On 15 January, the IAM blog noted:
Something worth noting is that one of the sources that Shane cites with regard to his calculations of patent value is James Bessen. The same James Bessen who co-authored Patent Failure with Michael Meurer and argued that the US patent system was, in most cases, not delivering the benefits that it was originally designed for. It is ironic that his work is being used in an argument to keep things as they are, when Bessen himself strongly believes that fundamental change is needed.
The citation appeared in the following context:
a. Conservative Methodology – Estimated Total Value of U.S. Patents Held by
Public Companies Divided by the Market Value of Those Companies. We can
conservatively estimate the share of the value of public companies attributed to
patents by taking the estimate of the value of U.S. patents in force that are held by
public companies and dividing it by the total value of U.S. public companies.
According to research by James Bessen, 45 percent of the value of U.S. patents is
held by public companies.4
At the averages reported by Bessen, Barney and
Putnam, this means that the total value of U.S. patents held by U.S. public
companies is between $77.3 billion and $98.4 billion. On November 17, 2008,
the market capitalization of the Wilshire 5000 was $9.8 trillion. Thus, using a
conservative estimate, the value of patents held by U.S. public companies was
between 0.8 and 1.0 percent of the value of those companies.
Shane is indicating that this is a CONSERVATIVE estimate of the value of public
companies attributed to patents. The cite is to a paper by Bessen in Research Policy,
not to the book Patent Failure. But Bessen and Meurer have been criticized for such
a low estimate. Shane is hoisting Bessen on his own petard.
Note that in part b, Shane writes Some sources attribute a much greater share of the value of public
companies to their patents than comes from this conservative estimate.
Did Joff Wild not read parts 2b and 2c?
***Separately, Innovation Alliance put out a press release-->
The Innovation Alliance, a coalition of companies seeking to enhance America's innovation environment by improving the quality of patents and protecting the integrity of the U.S. patent system, today applauded the release of a new study that details the negative impact on the U.S. economy that would result from enactment of patent legislation similar to that considered in the last Congress.
The new study: "The Likely Adverse Effects of an Apportionment-Centric System of Patent Damages" is authored by Scott Shane, Ph.D., Professor of Economics at Case Western Reserve University. It was commissioned by the Manufacturing Alliance on Patent Policy.

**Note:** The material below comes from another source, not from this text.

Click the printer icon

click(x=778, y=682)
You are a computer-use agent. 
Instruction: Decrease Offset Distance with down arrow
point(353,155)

Dr. Shane's analysis concludes that the adoption of an apportion-based approach to damages for patent infringement would reduce patent value substantially, shrink the value of public companies, decrease investment in R&D, impose downward pressure on manufacturing jobs and compensation, and favor certain industries over others. Specifically, the study detailed several adverse effects, including:
1. Between 51,000 and 298,000 U.S. manufacturing jobs put at risk.

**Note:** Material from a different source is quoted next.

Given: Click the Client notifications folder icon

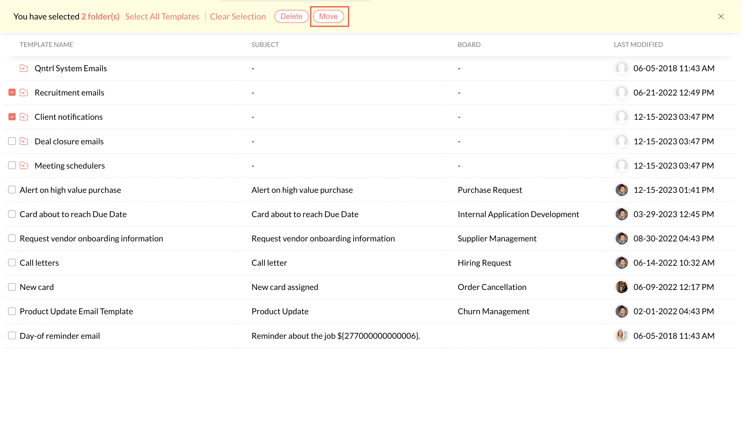Looking at the screenshot, I should point(24,117).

2. Reduction in U.S. patent value of between $34.4 billion and $85.3
3. Reduction in value of U.S. public companies of between $38.4
billion and $225.4 billion.
4. Reduction in R&D of between $33.9 billion and $66 billion per year.

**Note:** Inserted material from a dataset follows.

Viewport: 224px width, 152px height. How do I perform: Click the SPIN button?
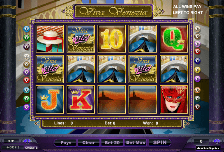click(160, 142)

5. Industries employing fewer people favored over those employing
Despite the significant impact a change in the current patent awards system would have on thousands of U.S. employers and millions of U.S. workers, it is believed that this is the first time the apportionment of damages issue has been studied and the impacts quantified.
"Given the state of our economy, it would be unwise to unnecessarily experiment with our patent system - putting jobs and investment in R&D at risk," said Taraneh Maghamé, Vice President, M&A and Government Relations, Tessera, Inc.